Unless parents are given that assurance that their children are going to high-class, quality childcare that they can trust—the noble Earl mentioned some circumstances in which parents do not trust childcare—the whole field of childcare and its provision is going to be a real headache for society. This amendment would be a safeguard to ensure that parents are satisfied.

Having had some experience of Ministers, I can almost hear the Minister’s reply, along the lines of, “How can you guarantee the security of a system? People will fiddle, people will do all sorts of things, and we can’t trust them”. In some cases that is a reasonable judgment, but not in all cases, and certainly not in the majority of cases. People will feel that they have been done out of something here, and as usual it will be the women who give up the second job that assistance for childcare has helped them to go out and do.

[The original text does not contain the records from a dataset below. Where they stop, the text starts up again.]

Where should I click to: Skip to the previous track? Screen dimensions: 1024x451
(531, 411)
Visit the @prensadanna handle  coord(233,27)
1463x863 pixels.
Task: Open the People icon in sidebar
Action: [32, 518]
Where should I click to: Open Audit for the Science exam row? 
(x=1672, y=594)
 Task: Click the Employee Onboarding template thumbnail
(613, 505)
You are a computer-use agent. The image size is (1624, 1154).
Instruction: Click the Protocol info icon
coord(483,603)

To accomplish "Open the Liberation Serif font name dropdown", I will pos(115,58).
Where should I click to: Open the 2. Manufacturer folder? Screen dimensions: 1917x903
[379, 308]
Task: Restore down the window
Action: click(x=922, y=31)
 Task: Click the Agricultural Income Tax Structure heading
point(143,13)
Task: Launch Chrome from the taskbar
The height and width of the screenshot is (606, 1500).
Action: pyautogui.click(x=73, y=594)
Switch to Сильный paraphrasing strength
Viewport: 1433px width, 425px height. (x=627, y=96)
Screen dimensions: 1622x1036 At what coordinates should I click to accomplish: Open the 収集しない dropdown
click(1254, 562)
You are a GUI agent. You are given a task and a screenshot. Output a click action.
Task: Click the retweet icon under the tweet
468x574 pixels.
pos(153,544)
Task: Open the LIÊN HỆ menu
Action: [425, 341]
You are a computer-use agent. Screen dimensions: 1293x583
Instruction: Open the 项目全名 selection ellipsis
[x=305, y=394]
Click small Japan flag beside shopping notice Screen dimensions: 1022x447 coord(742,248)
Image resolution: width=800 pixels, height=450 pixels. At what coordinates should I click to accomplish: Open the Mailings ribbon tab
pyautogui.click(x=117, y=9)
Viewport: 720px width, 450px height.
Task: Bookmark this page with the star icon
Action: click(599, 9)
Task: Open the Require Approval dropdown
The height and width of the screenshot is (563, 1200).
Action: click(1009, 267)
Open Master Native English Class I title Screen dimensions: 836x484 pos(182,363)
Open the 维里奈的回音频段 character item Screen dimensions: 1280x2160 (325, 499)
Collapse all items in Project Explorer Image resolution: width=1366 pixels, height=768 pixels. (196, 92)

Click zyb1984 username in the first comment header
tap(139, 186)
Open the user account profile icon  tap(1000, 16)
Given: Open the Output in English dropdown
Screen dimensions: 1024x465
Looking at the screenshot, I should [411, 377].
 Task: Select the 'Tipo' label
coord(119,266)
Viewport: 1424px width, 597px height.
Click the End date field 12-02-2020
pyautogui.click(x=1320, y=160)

I have spoken to scores of women in my former constituency for whom that support for childcare was absolutely essential. This amendment will go a long way towards making sure that parents are not subjected to failure if they do not receive the quality, flexible and affordable childcare that they have been used to up until now.

How would the Minister cater for those people who, with less money coming in, will perhaps have to downgrade their expectations if they want to continue with childcare, because they cannot afford as much? This has been a great liberation for parents, and it is something that the Government need to assure us of.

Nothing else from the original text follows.